First, you have your 32x32 landscape. Increase the individual level size to roughly 4x8 tiles. Next, a cube is placed near each corner of the map and the coordinates added into the new ForestSpawner. Each cube is brought in slightly so they're not right next to the edges. The coordinates are then lined up so they are in an exact square. This gives us a maximum limit on the x and y axis for playable area.

Next, you get the player spawn point and give it some of its own limits. The player spawn point is always in the center rear of the level area, so you get a random value for both X and Y from the playable area, minus the level area size so the player can only be spawned somewhere on the map that the level boundaries can spawn without going off the edge of the map.

This is then backed up by spawning in invisible blocking walls around the player at the correct distances to form the sides of the level area. But you don't want to just walk into an invisible wall, so a forest wall was built to go along the ground. First though, this means adding a spline into the level for each edge and adding a point to the spline everywhere you want a wall section.

Then you use a linetrace to find exactly where the ground is and add your spline point there. This means that whatever the height of the landscape at that point, the splines will conform to it. Then you just add in a bit more code, throw in the wall mesh and you get a wall that goes along the full edge.

Next, the landscape has rivers and a lake in it. You don't want a wall running through water, so you need to switch the wall mesh for a grate if the linetrace meets something other than ground.

It doesn't always work properly though...

Anyway, with one wall working, that then gets reconfigured to do the other 3 walls around the level. While this was happening, another issue popped up. The player spawn would sometimes happen in water, killing you. The linetrace worked it's magic here as well, so now before the playerspawn is place, it will find the random location and put a line straight down. If it hits water or anything other than ground, it tries with another random location. If it finds ground, it gets the z-height and places the spawn. Until it turned out the exact hit location has a little bit of variance. This meant that sometimes it placed you slightly above the ground and sometimes slightly below it. Above is fine, below drops you out of the world. This was solved by telling it to add 25 to the z-height.

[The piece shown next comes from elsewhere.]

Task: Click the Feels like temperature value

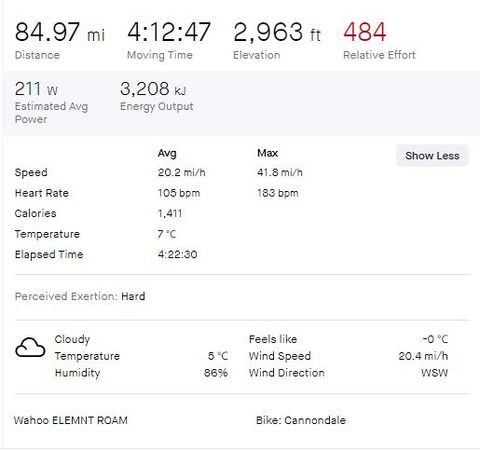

From this point, the rest wasn't actually that bad. The main thing was to make sure that every spawned object got it's location first, then did the z-height checks to put it in the correct location or to move it if it was a bad location.

The level finds out how many wolves should be on the level and spawns that number in. then it randomises the number of other enemies, spawns plant traps, bushes and other cover, and items. Then it places a house somewhere along the furthest edge as the level goal. Eventually this will be a landmark. Ruined church, rock spire, big old tree, whatever. For now it's a house.

Once everything was happily spawning on their landscape, I added hills, bridges and trees. They got a navigation mesh and I had to do fixes to items to get them to work right. The standard item spawner has a 75% chance to not spawn anything, to aid randomisation, but in this case it needs to spawn every time, so tweaks were made to toggle that.

Finally, reaching the Goal transfers you back to the World Map and going to an RNG node on the worldmap loads you into the forest map.

Conclusion

It's certainly not the procedural level I wanted to build, but it's a step in the right direction. Every component in this is reusable for the eventual procedural level. In the meantime, we have a semi-procedural, placed into an existing landscape. It's been a pretty tough few days getting this working, and it still has some tweaks to be made. Some of the maths in this were horrific. I'm not the best at maths, so it was a lot of trial and error, and quite a lot of avenues I went down to find a component didn't support what I was trying to get it to do. In the end, it's playable and works. It's laggy as fuck, but I'm looking at ways to improve that before release.

As always, thank you all so much for the support and for downloading the game. Hopefully this first phase will give the game a bit more value and a lot more actual game.